Document segment:
— BEGIN —

Creating Environment Variables

To turn a local variable into an environment variable, use the export command:

$ MY_VARIABLE=10                  A local variable
$ export MY_VARIABLE              Export it to become an environment variable
$ export ANOTHER_VARIABLE=20      Or, set and export in a single command

export specifies that the variable and its value will be copied from the current shell to any future children. Local variables are not copied to future children:

$ export E="I am an environment variable"     Set an environment variable
$ L="I am just a local variable"              Set a local variable
$ echo $E
I am an environment variable
$ echo $L
I am just a local variable
$ bash                                        Run a child shell
$ echo $E                                     Environment variable was copied
I am an environment variable
$ echo $L                                     Local variable was not copied
                                              Empty string is printed
$ exit                                        Exit the child shell

Remember, a child’s variables are copies. Any changes to the copy do not affect the parent shell:

$ export E="I am the original value"          Set an environment variable
$ bash                                        Run a child shell
$ echo $E
I am the original value                       Parent's value was copied
$ E="I was modified in a child"               Change the child's copy
$ echo $E
I was modified in a child
$ exit                                        Exit the child shell
$ echo $E
I am the original value                       Parent's value is unchanged

Launch a new shell anytime and change anything in its environment, and all the changes disappear when you exit the shell. This means you can experiment with shell features safely—just run a shell manually, creating a child, and terminate it when finished.

— END —

Raw data:
— BEGIN —

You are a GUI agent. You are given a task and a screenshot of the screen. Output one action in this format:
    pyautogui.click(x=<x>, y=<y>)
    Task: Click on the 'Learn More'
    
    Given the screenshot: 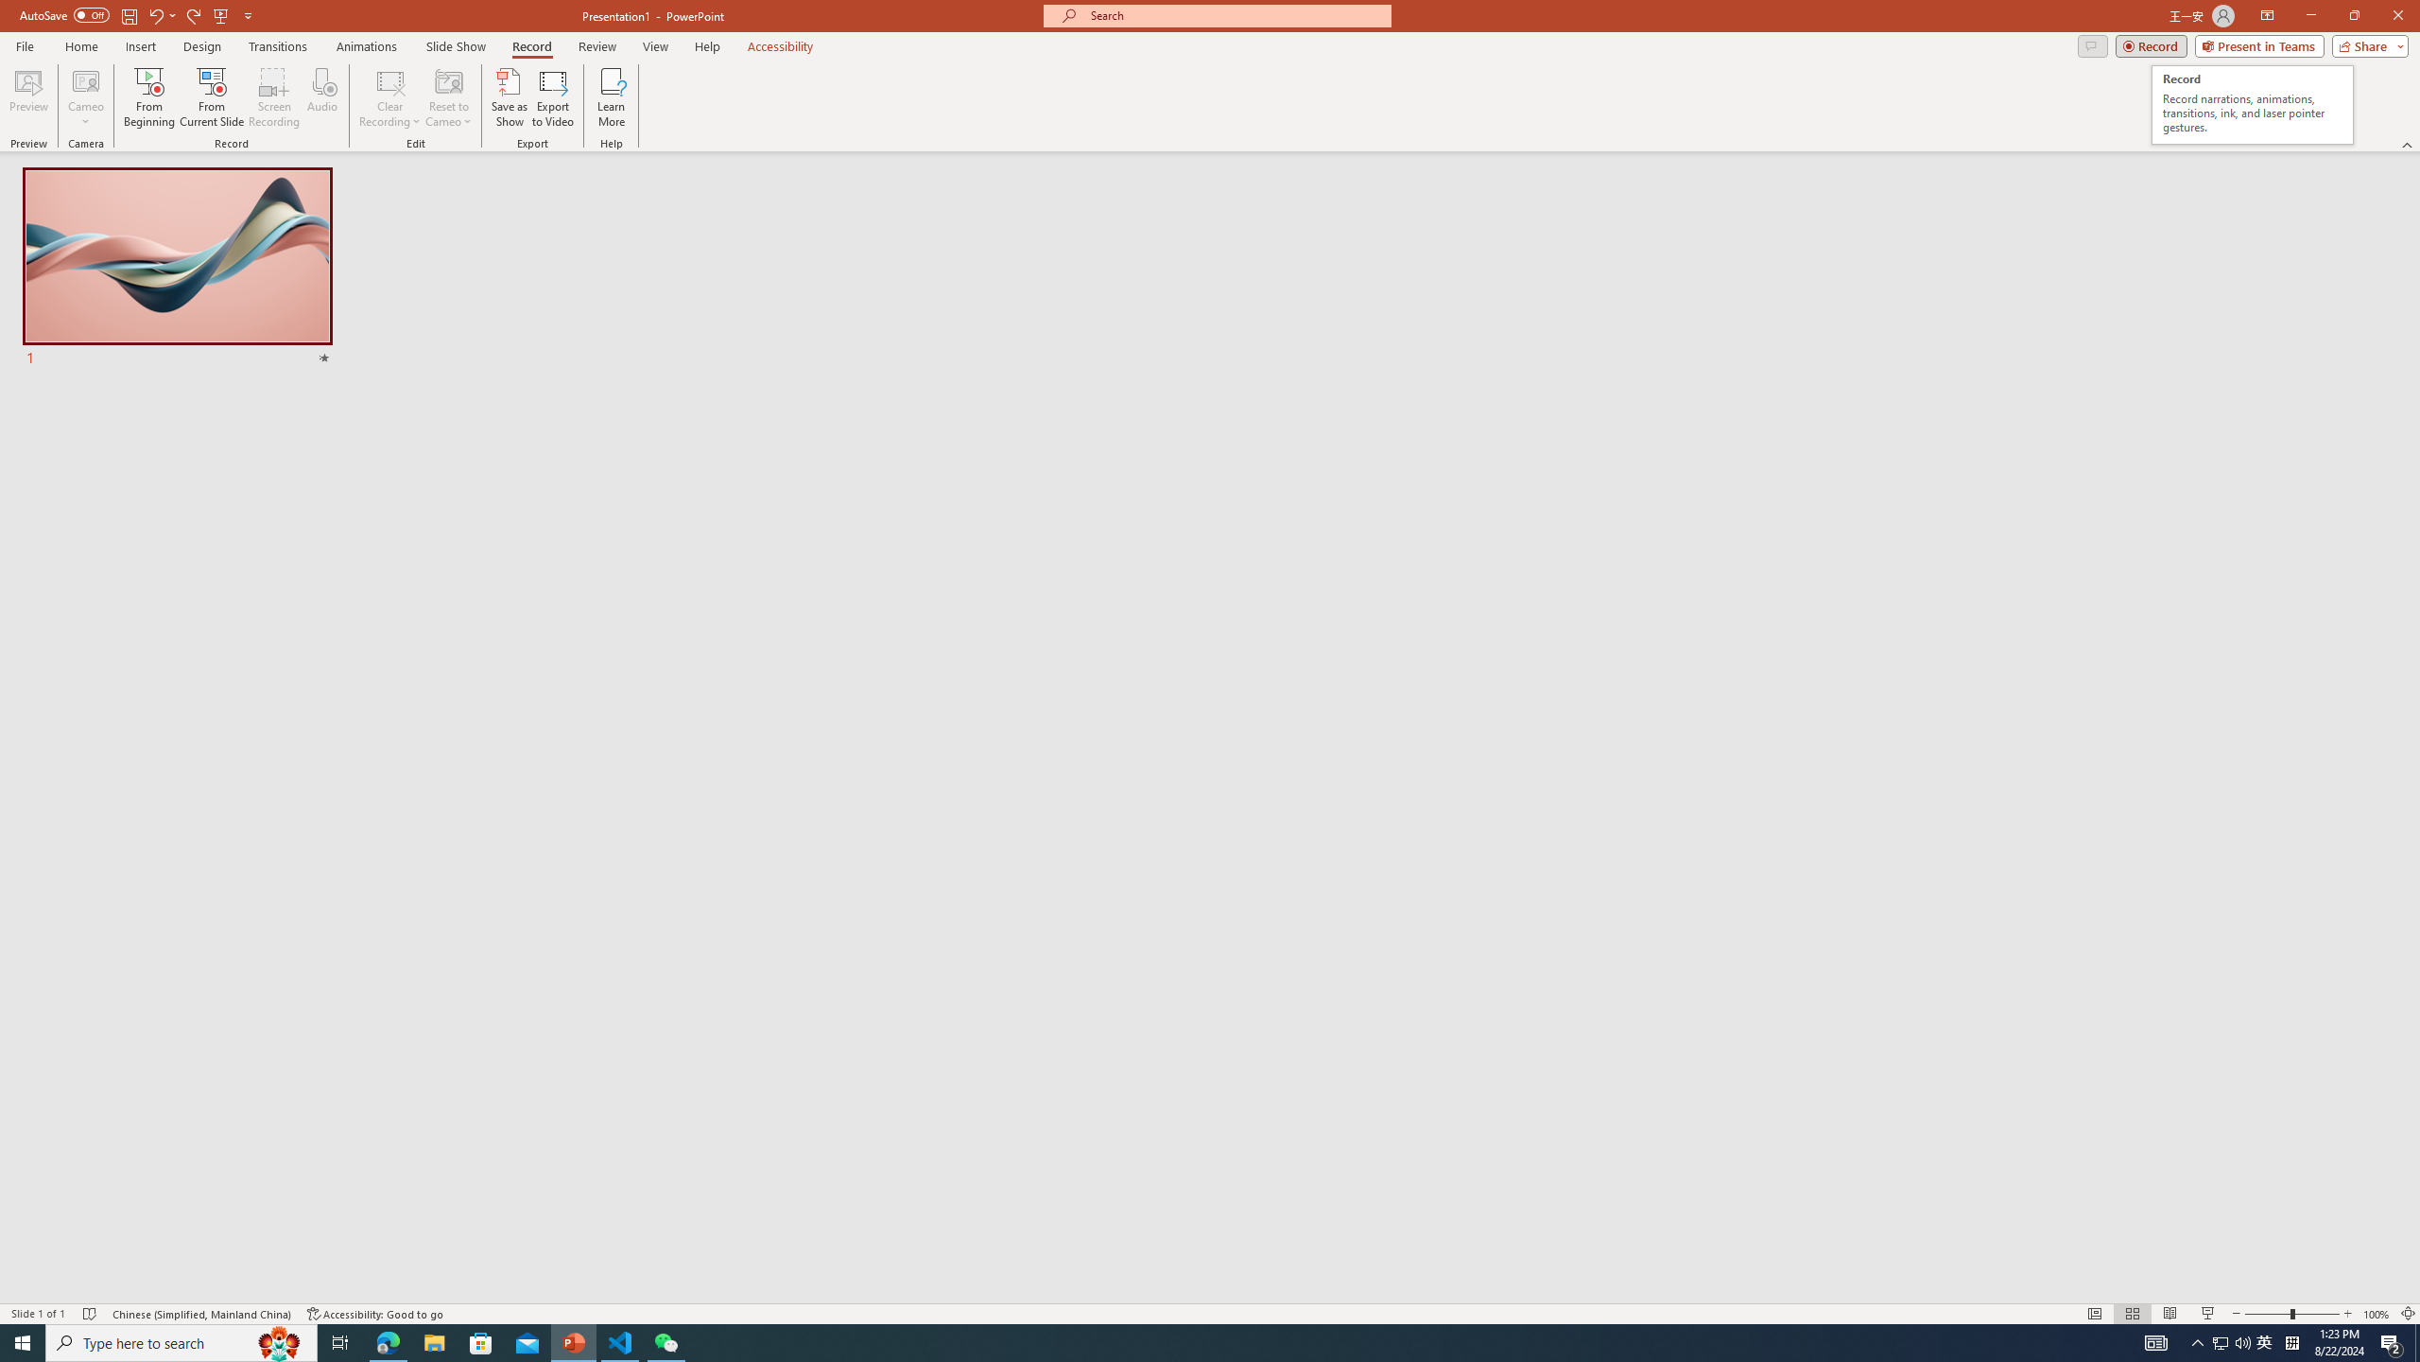 What is the action you would take?
    pyautogui.click(x=612, y=97)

— END —

Given task: In the text on creating environment variables, what happens to the parent shell's value when a child shell changes its copy of an environment variable?

Solution to the problem: Nothing happens to it; the parent's value stays unchanged.